* **REQUIREMENT**:
A complete, exact copy of the records below is the required result.

* **INPUT FOR THIS TASK**:

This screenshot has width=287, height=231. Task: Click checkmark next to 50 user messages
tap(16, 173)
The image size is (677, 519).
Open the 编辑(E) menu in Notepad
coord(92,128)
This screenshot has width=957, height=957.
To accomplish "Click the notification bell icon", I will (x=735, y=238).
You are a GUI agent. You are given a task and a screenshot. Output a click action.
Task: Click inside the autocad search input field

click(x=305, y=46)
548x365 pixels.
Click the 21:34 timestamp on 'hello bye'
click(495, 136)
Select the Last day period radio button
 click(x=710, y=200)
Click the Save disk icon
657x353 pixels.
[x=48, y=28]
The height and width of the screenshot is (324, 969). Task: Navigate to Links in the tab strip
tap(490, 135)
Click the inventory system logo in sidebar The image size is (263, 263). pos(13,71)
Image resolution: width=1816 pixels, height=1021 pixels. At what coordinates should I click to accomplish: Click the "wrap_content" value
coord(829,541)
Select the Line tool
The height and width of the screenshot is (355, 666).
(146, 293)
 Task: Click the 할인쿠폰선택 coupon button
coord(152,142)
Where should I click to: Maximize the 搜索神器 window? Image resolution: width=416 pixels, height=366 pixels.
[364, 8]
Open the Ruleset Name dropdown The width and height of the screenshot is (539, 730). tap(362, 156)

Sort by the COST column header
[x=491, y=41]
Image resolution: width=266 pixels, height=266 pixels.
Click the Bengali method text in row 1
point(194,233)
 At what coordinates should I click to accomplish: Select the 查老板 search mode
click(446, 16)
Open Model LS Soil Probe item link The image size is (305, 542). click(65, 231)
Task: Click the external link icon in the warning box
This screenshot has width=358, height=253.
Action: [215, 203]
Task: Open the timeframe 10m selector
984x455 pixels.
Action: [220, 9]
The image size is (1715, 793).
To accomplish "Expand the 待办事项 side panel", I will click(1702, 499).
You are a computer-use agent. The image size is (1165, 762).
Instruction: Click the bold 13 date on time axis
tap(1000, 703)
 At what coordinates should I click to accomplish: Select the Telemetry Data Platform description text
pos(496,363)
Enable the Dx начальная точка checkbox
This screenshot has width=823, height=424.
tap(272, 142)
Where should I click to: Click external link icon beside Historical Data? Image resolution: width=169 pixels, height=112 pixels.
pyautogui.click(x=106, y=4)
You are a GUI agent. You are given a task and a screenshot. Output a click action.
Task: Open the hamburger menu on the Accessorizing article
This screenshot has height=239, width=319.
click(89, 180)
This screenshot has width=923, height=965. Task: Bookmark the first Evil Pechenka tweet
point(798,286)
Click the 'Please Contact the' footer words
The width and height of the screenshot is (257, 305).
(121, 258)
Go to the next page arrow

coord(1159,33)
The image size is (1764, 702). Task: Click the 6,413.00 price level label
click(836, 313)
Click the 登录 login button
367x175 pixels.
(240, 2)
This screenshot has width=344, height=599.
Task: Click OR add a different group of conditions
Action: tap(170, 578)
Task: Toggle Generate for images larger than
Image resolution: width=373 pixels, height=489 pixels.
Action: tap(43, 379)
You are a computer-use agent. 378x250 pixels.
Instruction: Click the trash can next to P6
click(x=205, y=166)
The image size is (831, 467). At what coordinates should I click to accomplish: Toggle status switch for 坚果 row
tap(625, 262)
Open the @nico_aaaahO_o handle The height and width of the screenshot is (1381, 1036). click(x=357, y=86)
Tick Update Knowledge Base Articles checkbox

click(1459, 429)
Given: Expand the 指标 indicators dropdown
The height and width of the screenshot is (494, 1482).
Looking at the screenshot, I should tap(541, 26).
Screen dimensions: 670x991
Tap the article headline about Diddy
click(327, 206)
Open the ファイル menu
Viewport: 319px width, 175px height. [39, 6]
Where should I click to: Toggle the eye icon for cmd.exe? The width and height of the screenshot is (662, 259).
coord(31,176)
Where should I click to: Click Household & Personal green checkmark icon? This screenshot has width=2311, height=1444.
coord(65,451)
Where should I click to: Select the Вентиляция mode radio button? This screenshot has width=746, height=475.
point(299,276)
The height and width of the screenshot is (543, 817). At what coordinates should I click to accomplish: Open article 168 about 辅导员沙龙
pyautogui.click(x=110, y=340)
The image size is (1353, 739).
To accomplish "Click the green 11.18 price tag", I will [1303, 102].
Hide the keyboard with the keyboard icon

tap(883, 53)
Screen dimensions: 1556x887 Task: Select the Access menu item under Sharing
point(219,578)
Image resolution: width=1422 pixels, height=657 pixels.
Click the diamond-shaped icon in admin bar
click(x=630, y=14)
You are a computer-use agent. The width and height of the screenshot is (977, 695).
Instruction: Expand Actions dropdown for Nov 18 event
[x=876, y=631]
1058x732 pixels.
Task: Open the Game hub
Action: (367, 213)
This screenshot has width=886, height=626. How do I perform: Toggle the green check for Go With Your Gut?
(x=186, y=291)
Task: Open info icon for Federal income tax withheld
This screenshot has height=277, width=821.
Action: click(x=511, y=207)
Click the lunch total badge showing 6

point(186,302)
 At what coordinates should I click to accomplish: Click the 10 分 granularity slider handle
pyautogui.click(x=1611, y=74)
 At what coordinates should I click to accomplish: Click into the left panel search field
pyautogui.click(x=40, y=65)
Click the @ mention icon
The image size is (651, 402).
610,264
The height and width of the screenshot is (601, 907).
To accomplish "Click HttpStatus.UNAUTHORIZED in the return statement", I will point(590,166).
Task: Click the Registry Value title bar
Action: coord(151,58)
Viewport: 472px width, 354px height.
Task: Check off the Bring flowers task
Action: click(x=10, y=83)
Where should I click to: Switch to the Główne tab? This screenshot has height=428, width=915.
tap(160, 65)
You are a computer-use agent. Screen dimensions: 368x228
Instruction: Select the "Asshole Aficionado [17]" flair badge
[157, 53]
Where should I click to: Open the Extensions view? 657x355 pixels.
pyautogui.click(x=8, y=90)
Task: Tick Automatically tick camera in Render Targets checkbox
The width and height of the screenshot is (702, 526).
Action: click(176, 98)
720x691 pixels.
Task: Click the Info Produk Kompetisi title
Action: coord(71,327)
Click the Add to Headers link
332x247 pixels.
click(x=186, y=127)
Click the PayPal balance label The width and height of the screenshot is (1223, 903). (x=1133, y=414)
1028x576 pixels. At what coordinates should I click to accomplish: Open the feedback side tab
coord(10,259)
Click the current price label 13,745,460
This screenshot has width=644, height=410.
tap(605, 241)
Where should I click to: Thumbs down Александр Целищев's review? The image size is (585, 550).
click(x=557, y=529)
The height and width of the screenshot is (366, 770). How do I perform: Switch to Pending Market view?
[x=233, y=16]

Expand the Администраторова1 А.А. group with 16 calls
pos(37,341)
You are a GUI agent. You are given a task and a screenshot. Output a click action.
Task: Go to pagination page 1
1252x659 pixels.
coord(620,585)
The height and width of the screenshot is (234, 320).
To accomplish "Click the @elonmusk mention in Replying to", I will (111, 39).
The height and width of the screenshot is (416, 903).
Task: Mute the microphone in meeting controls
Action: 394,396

* **WRITTEN RESPONSE**:
This screenshot has width=287, height=231. Task: Click checkmark next to 50 user messages
tap(16, 173)
The image size is (677, 519).
Open the 编辑(E) menu in Notepad
coord(92,128)
This screenshot has width=957, height=957.
To accomplish "Click the notification bell icon", I will (x=735, y=238).
You are a GUI agent. You are given a task and a screenshot. Output a click action.
Task: Click inside the autocad search input field

click(x=305, y=46)
548x365 pixels.
Click the 21:34 timestamp on 'hello bye'
click(495, 136)
Select the Last day period radio button
 click(x=710, y=200)
Click the Save disk icon
657x353 pixels.
[x=48, y=28]
The height and width of the screenshot is (324, 969). Task: Navigate to Links in the tab strip
tap(490, 135)
Click the inventory system logo in sidebar The image size is (263, 263). pos(13,71)
Image resolution: width=1816 pixels, height=1021 pixels. At what coordinates should I click to accomplish: Click the "wrap_content" value
coord(829,541)
Select the Line tool
The height and width of the screenshot is (355, 666).
(146, 293)
 Task: Click the 할인쿠폰선택 coupon button
coord(152,142)
Where should I click to: Maximize the 搜索神器 window? Image resolution: width=416 pixels, height=366 pixels.
[364, 8]
Open the Ruleset Name dropdown The width and height of the screenshot is (539, 730). tap(362, 156)

Sort by the COST column header
[x=491, y=41]
Image resolution: width=266 pixels, height=266 pixels.
Click the Bengali method text in row 1
point(194,233)
 At what coordinates should I click to accomplish: Select the 查老板 search mode
click(446, 16)
Open Model LS Soil Probe item link The image size is (305, 542). click(65, 231)
Task: Click the external link icon in the warning box
This screenshot has width=358, height=253.
Action: [215, 203]
Task: Open the timeframe 10m selector
984x455 pixels.
Action: [220, 9]
The image size is (1715, 793).
To accomplish "Expand the 待办事项 side panel", I will click(1702, 499).
You are a computer-use agent. The image size is (1165, 762).
Instruction: Click the bold 13 date on time axis
tap(1000, 703)
 At what coordinates should I click to accomplish: Select the Telemetry Data Platform description text
pos(496,363)
Enable the Dx начальная точка checkbox
This screenshot has width=823, height=424.
tap(272, 142)
Where should I click to: Click external link icon beside Historical Data? Image resolution: width=169 pixels, height=112 pixels.
pyautogui.click(x=106, y=4)
You are a GUI agent. You are given a task and a screenshot. Output a click action.
Task: Open the hamburger menu on the Accessorizing article
This screenshot has height=239, width=319.
click(89, 180)
This screenshot has width=923, height=965. Task: Bookmark the first Evil Pechenka tweet
point(798,286)
Click the 'Please Contact the' footer words
The width and height of the screenshot is (257, 305).
(121, 258)
Go to the next page arrow

coord(1159,33)
The image size is (1764, 702). Task: Click the 6,413.00 price level label
click(836, 313)
Click the 登录 login button
367x175 pixels.
(240, 2)
This screenshot has width=344, height=599.
Task: Click OR add a different group of conditions
Action: tap(170, 578)
Task: Toggle Generate for images larger than
Image resolution: width=373 pixels, height=489 pixels.
Action: tap(43, 379)
You are a computer-use agent. 378x250 pixels.
Instruction: Click the trash can next to P6
click(x=205, y=166)
The image size is (831, 467). At what coordinates should I click to accomplish: Toggle status switch for 坚果 row
tap(625, 262)
Open the @nico_aaaahO_o handle The height and width of the screenshot is (1381, 1036). click(x=357, y=86)
Tick Update Knowledge Base Articles checkbox

click(1459, 429)
Given: Expand the 指标 indicators dropdown
The height and width of the screenshot is (494, 1482).
Looking at the screenshot, I should tap(541, 26).
Screen dimensions: 670x991
Tap the article headline about Diddy
click(327, 206)
Open the ファイル menu
Viewport: 319px width, 175px height. [39, 6]
Where should I click to: Toggle the eye icon for cmd.exe? The width and height of the screenshot is (662, 259).
coord(31,176)
Where should I click to: Click Household & Personal green checkmark icon? This screenshot has width=2311, height=1444.
coord(65,451)
Where should I click to: Select the Вентиляция mode radio button? This screenshot has width=746, height=475.
point(299,276)
The height and width of the screenshot is (543, 817). At what coordinates should I click to accomplish: Open article 168 about 辅导员沙龙
pyautogui.click(x=110, y=340)
The image size is (1353, 739).
To accomplish "Click the green 11.18 price tag", I will [1303, 102].
Hide the keyboard with the keyboard icon

tap(883, 53)
Screen dimensions: 1556x887 Task: Select the Access menu item under Sharing
point(219,578)
Image resolution: width=1422 pixels, height=657 pixels.
Click the diamond-shaped icon in admin bar
click(x=630, y=14)
You are a computer-use agent. The width and height of the screenshot is (977, 695).
Instruction: Expand Actions dropdown for Nov 18 event
[x=876, y=631]
1058x732 pixels.
Task: Open the Game hub
Action: (367, 213)
This screenshot has width=886, height=626. How do I perform: Toggle the green check for Go With Your Gut?
(x=186, y=291)
Task: Open info icon for Federal income tax withheld
This screenshot has height=277, width=821.
Action: click(x=511, y=207)
Click the lunch total badge showing 6

point(186,302)
 At what coordinates should I click to accomplish: Click the 10 分 granularity slider handle
pyautogui.click(x=1611, y=74)
 At what coordinates should I click to accomplish: Click into the left panel search field
pyautogui.click(x=40, y=65)
Click the @ mention icon
The image size is (651, 402).
610,264
The height and width of the screenshot is (601, 907).
To accomplish "Click HttpStatus.UNAUTHORIZED in the return statement", I will point(590,166).
Task: Click the Registry Value title bar
Action: coord(151,58)
Viewport: 472px width, 354px height.
Task: Check off the Bring flowers task
Action: click(x=10, y=83)
Where should I click to: Switch to the Główne tab? This screenshot has height=428, width=915.
tap(160, 65)
You are a computer-use agent. Screen dimensions: 368x228
Instruction: Select the "Asshole Aficionado [17]" flair badge
[157, 53]
Where should I click to: Open the Extensions view? 657x355 pixels.
pyautogui.click(x=8, y=90)
Task: Tick Automatically tick camera in Render Targets checkbox
The width and height of the screenshot is (702, 526).
Action: click(176, 98)
720x691 pixels.
Task: Click the Info Produk Kompetisi title
Action: coord(71,327)
Click the Add to Headers link
332x247 pixels.
click(x=186, y=127)
Click the PayPal balance label The width and height of the screenshot is (1223, 903). (x=1133, y=414)
1028x576 pixels. At what coordinates should I click to accomplish: Open the feedback side tab
coord(10,259)
Click the current price label 13,745,460
This screenshot has width=644, height=410.
tap(605, 241)
Where should I click to: Thumbs down Александр Целищев's review? The image size is (585, 550).
click(x=557, y=529)
The height and width of the screenshot is (366, 770). How do I perform: Switch to Pending Market view?
[x=233, y=16]

Expand the Администраторова1 А.А. group with 16 calls
pos(37,341)
You are a GUI agent. You are given a task and a screenshot. Output a click action.
Task: Go to pagination page 1
1252x659 pixels.
coord(620,585)
The height and width of the screenshot is (234, 320).
To accomplish "Click the @elonmusk mention in Replying to", I will (111, 39).
The height and width of the screenshot is (416, 903).
Task: Mute the microphone in meeting controls
Action: 394,396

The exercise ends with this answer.